Doing this as we go along, rather than building the Maps up front, keeps the memory usage down, but probably doesn't have a big impact on performance.
I think this will be useful,
BufferedReader reader1 = new BufferedReader(new FileReader("C:\\file1.txt"));
BufferedReader reader2 = new BufferedReader(new FileReader("C:\\file2.txt"));
String line1 = reader1.readLine();
String line2 = reader2.readLine();
boolean areEqual = true;
int lineNum = 1;
while (line1 != null || line2 != null)
{
if(line1 == null || line2 == null)
{
areEqual = false;
break;
}
else if(! line1.equalsIgnoreCase(line2))
{
areEqual = false;
break;
}
line1 = reader1.readLine();
line2 = reader2.readLine();
lineNum++;
}
if(areEqual)
{
System.out.println("Two files have same content.");
}
else
{
System.out.println("Two files have different content.
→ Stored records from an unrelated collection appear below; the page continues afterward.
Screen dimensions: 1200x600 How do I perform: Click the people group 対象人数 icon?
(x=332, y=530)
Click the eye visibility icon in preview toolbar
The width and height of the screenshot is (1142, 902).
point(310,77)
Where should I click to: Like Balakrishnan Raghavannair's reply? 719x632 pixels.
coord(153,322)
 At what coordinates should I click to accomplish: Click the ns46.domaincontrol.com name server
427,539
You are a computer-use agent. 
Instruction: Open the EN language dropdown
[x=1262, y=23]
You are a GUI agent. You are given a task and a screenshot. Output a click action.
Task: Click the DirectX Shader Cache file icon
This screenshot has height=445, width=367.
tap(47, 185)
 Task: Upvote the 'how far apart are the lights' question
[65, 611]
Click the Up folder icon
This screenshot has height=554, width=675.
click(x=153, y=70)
They differ at line "+lineNum);
System.out.println("File1 has "+line1+" and File2 has "+line2+" at line "+lineNum);
}
reader1.close();
reader2.close();
You could try parsing your first file first, storing all of the lines in a HashMap and then checking whether there is a mapping present for each of the lines of the second file.
This is still O(n), though.
Just use a byte comparison with BufferedReader. This will be the fastest way to compare two files. Read a byte block from one file and compare it with the byte block of the other file. First check if the file length is the same.
Or just use FileUtils.contentEquals(file1, file2); from org.apache.commons.io.FileUtils.
You can use FileUtils.contentEquals(file1, file2)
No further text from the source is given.